(Collected data)
......

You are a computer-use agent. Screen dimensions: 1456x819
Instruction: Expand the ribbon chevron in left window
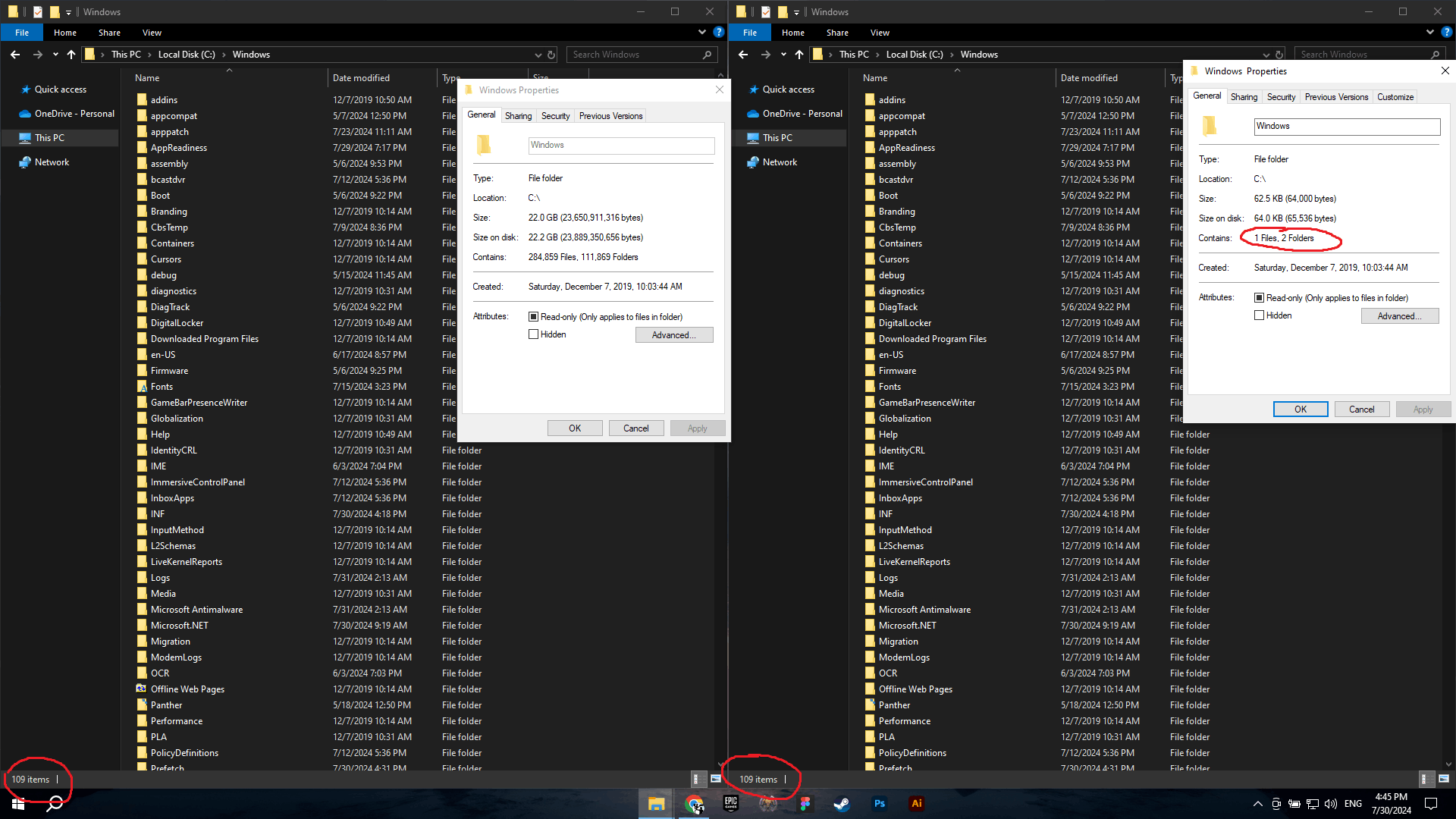(701, 33)
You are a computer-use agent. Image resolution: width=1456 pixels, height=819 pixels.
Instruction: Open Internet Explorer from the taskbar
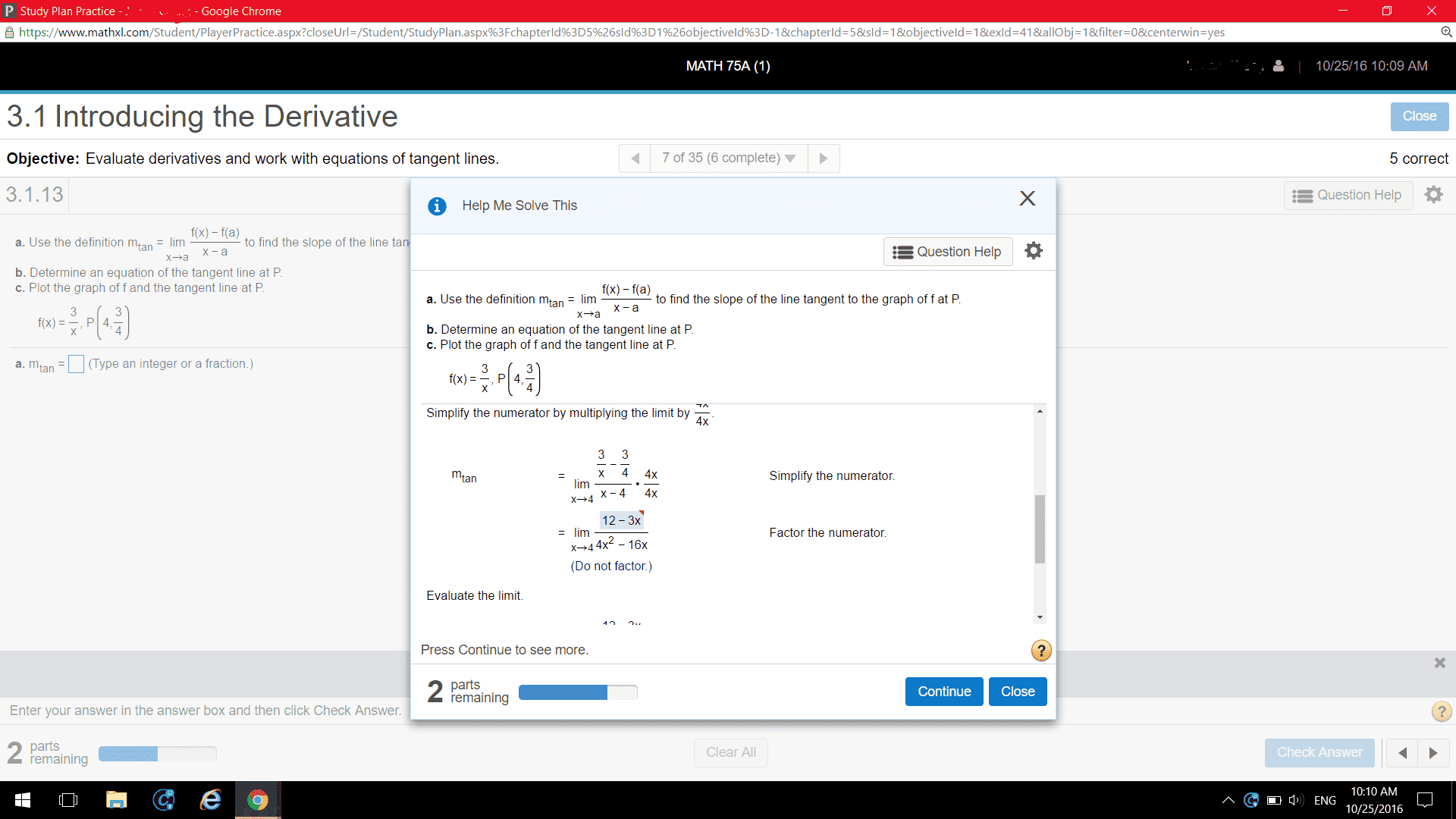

......

Task prompt –
Although the records contain pictures, only their text should be repeated, exactly as it appears.

Expected output –
You are a computer-use agent. Screen dimensions: 1456x819
Instruction: Expand the ribbon chevron in left window
(701, 33)
You are a computer-use agent. Image resolution: width=1456 pixels, height=819 pixels.
Instruction: Open Internet Explorer from the taskbar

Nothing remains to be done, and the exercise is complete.